— begin Information given —

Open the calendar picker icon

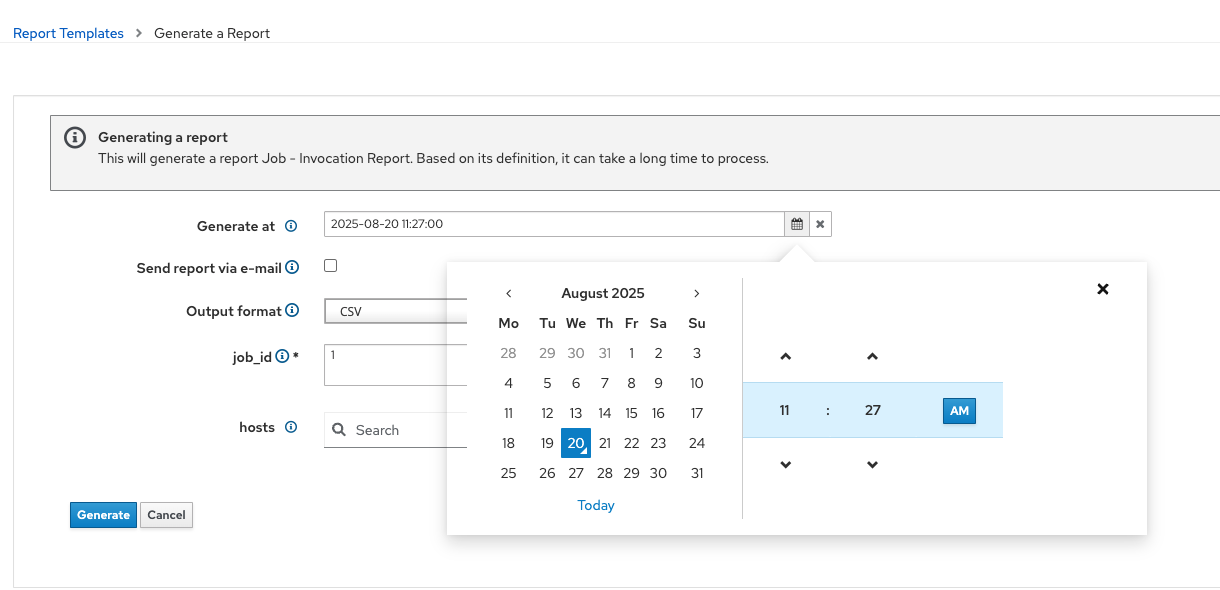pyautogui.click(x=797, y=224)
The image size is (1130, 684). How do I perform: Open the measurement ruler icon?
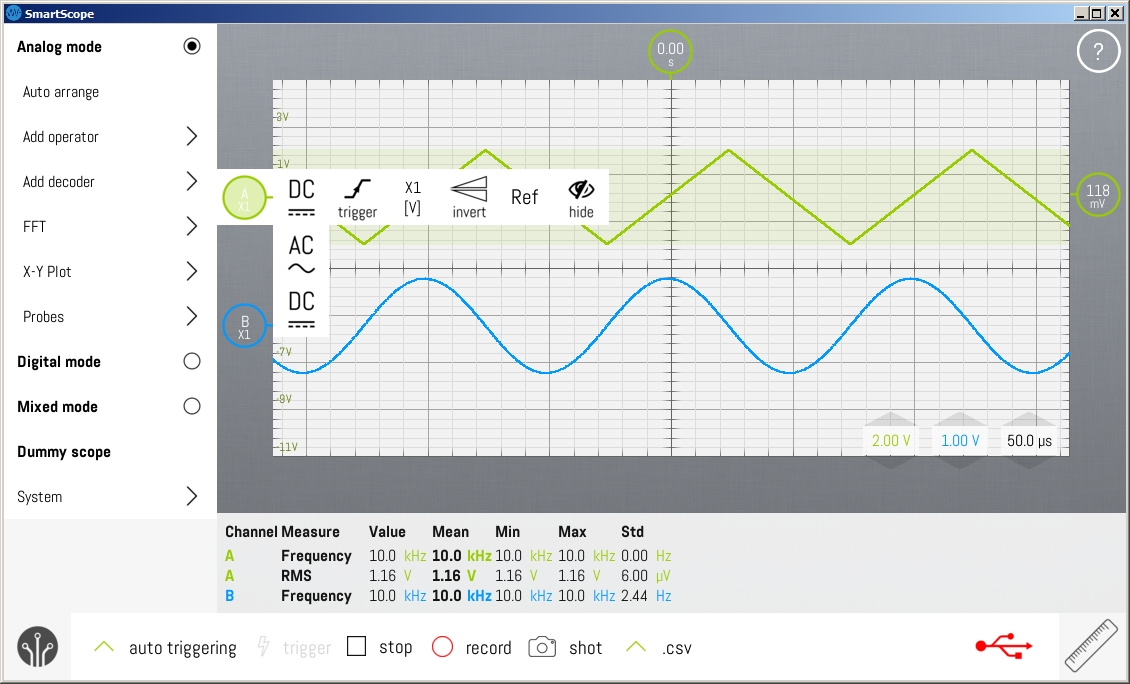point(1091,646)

— end Information given —
— begin Information given —

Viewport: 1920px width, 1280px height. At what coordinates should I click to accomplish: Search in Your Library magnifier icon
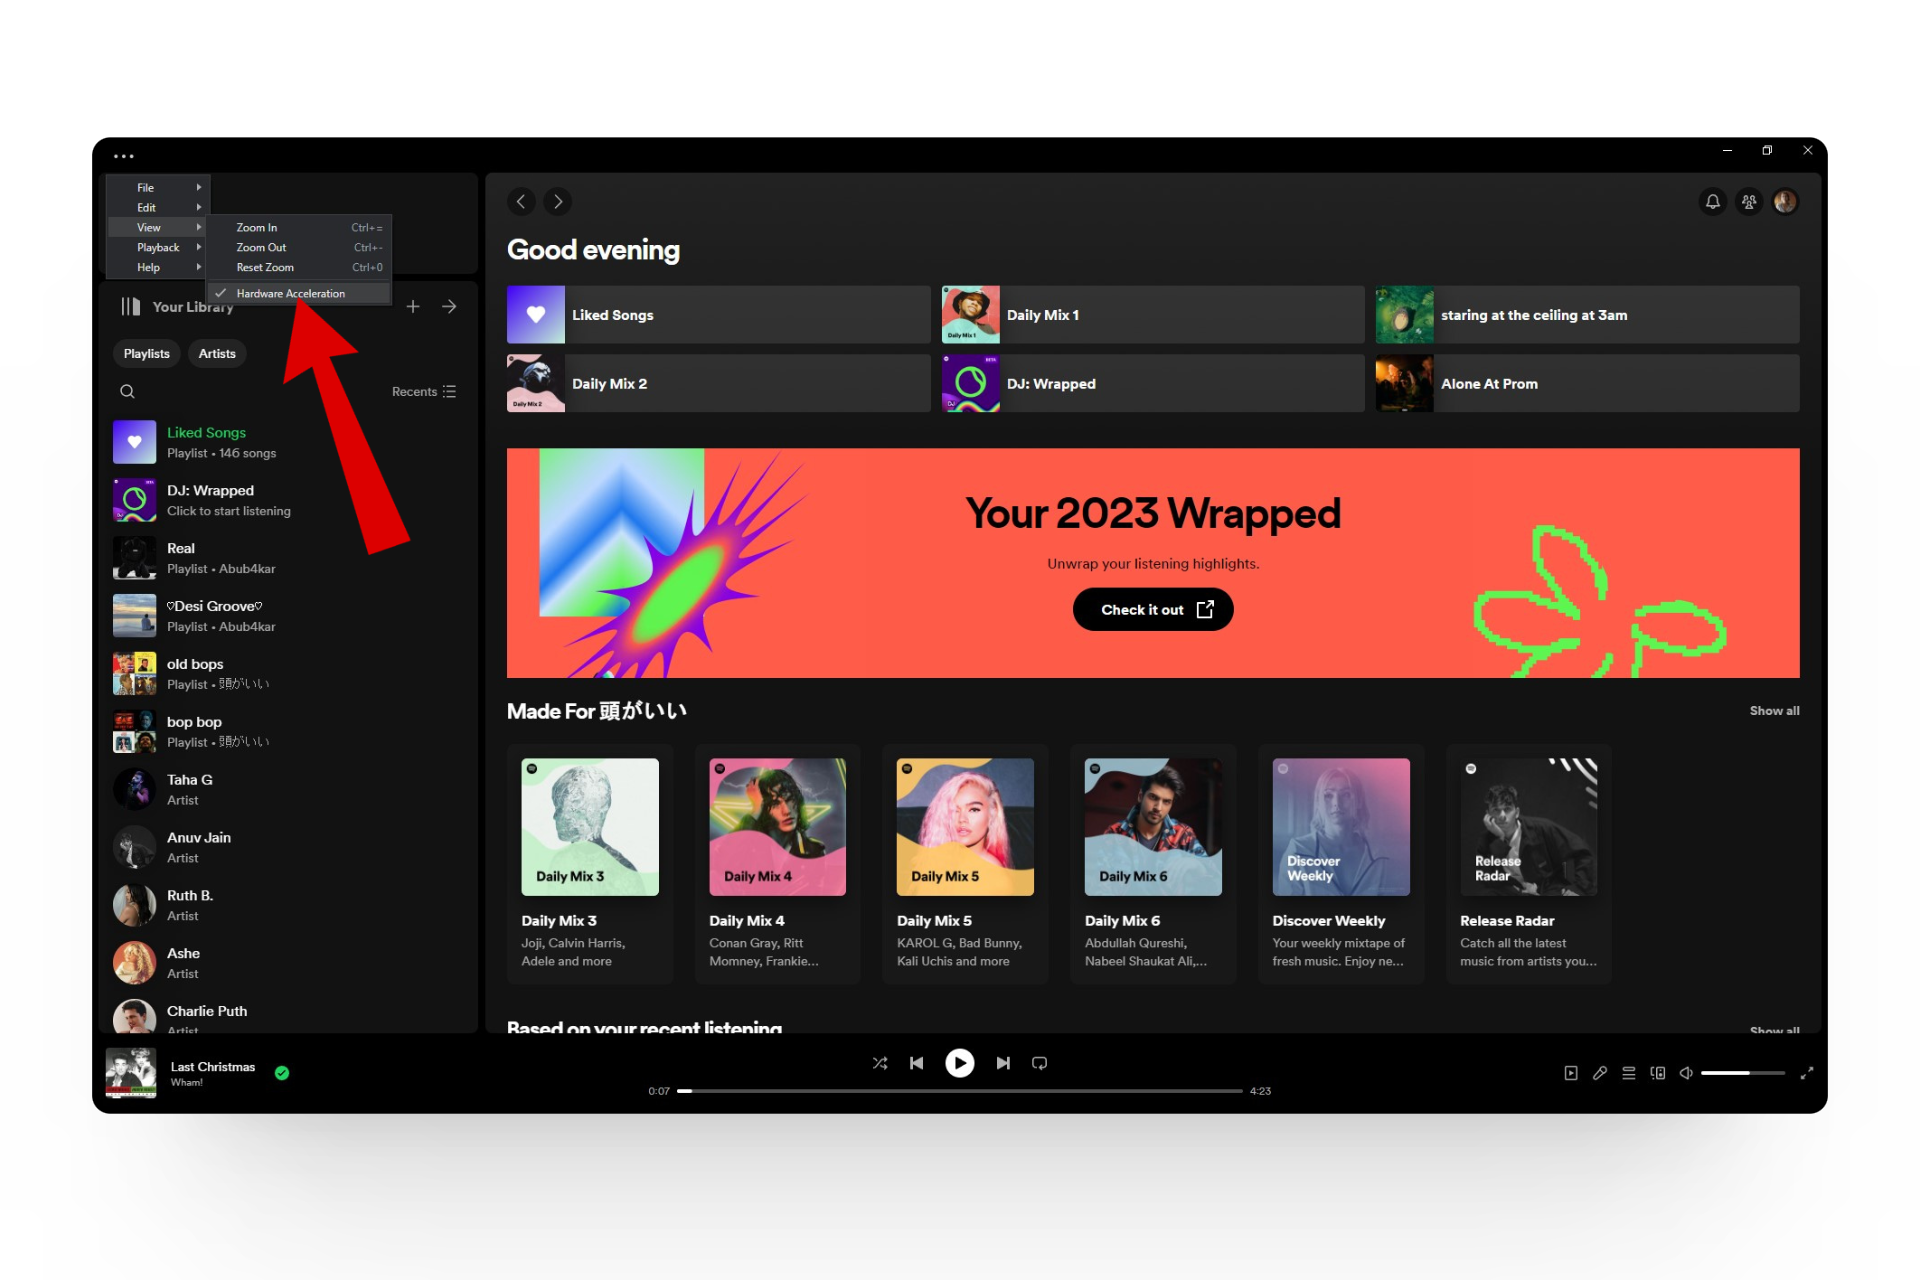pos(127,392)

— end Information given —
— begin Information given —

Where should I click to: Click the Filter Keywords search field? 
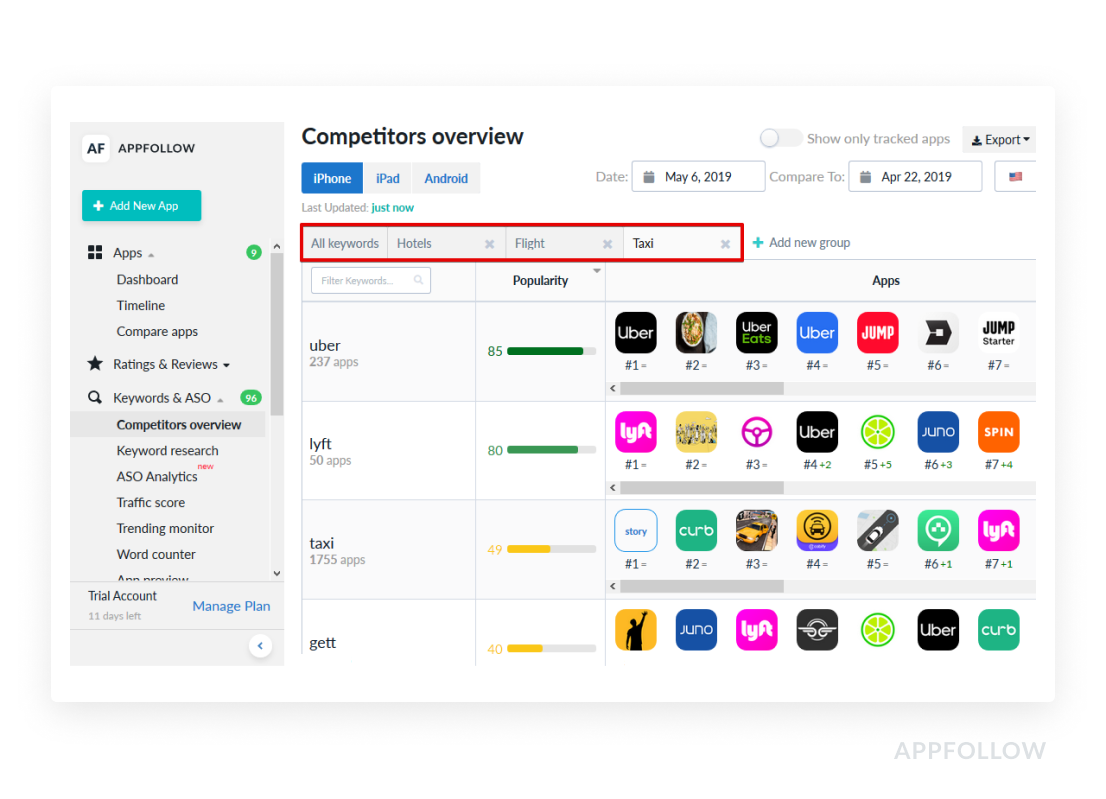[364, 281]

— end Information given —

### Aim
Copy the listing word for word, from the line with "Open the calendar picker icon" through the line with "point(1091,646)", both included. Leave out the pictures.

### Reply to the exercise
Open the calendar picker icon

pyautogui.click(x=797, y=224)
The image size is (1130, 684). How do I perform: Open the measurement ruler icon?
point(1091,646)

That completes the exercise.